» Supplied material
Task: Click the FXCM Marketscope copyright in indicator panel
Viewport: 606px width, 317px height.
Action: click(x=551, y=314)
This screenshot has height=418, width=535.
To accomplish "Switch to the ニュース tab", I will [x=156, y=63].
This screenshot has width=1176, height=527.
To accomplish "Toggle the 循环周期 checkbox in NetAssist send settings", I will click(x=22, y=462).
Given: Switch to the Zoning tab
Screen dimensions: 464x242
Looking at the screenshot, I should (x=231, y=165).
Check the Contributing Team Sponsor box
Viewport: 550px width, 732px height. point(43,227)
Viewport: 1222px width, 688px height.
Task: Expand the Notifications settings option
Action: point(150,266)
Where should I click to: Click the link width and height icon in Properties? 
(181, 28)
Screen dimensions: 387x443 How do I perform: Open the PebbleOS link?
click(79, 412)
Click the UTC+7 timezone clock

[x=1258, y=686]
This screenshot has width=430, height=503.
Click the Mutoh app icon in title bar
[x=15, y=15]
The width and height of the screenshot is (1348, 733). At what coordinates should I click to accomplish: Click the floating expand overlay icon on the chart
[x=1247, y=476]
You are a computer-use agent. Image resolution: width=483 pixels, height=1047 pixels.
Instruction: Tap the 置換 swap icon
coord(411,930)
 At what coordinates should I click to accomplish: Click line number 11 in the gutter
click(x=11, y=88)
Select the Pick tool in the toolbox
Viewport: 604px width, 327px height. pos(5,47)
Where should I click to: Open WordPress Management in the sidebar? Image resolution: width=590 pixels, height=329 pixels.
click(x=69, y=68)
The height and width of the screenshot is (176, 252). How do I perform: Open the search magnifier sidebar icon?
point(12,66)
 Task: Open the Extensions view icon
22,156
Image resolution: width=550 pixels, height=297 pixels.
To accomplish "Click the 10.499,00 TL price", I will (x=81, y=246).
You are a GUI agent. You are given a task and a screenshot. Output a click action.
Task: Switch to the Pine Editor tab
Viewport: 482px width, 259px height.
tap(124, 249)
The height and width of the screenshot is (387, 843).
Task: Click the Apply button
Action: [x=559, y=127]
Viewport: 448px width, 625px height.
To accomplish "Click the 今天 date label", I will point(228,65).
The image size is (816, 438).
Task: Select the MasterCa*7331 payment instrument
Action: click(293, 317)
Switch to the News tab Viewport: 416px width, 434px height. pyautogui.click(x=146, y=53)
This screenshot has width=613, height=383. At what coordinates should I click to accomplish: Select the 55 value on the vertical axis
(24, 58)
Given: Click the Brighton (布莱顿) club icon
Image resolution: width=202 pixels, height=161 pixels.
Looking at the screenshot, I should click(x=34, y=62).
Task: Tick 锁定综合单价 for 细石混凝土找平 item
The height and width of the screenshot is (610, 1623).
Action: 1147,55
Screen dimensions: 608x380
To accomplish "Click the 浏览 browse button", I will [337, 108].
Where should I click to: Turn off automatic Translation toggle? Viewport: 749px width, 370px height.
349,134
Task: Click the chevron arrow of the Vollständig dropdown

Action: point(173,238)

» Description of the task
All lines from the listing above that include "agent" should be shown.

» Reply to the exercise
You are a computer-use agent. Image resolution: width=483 pixels, height=1047 pixels.
You are a GUI agent. You are given a task and a screenshot. Output a click action.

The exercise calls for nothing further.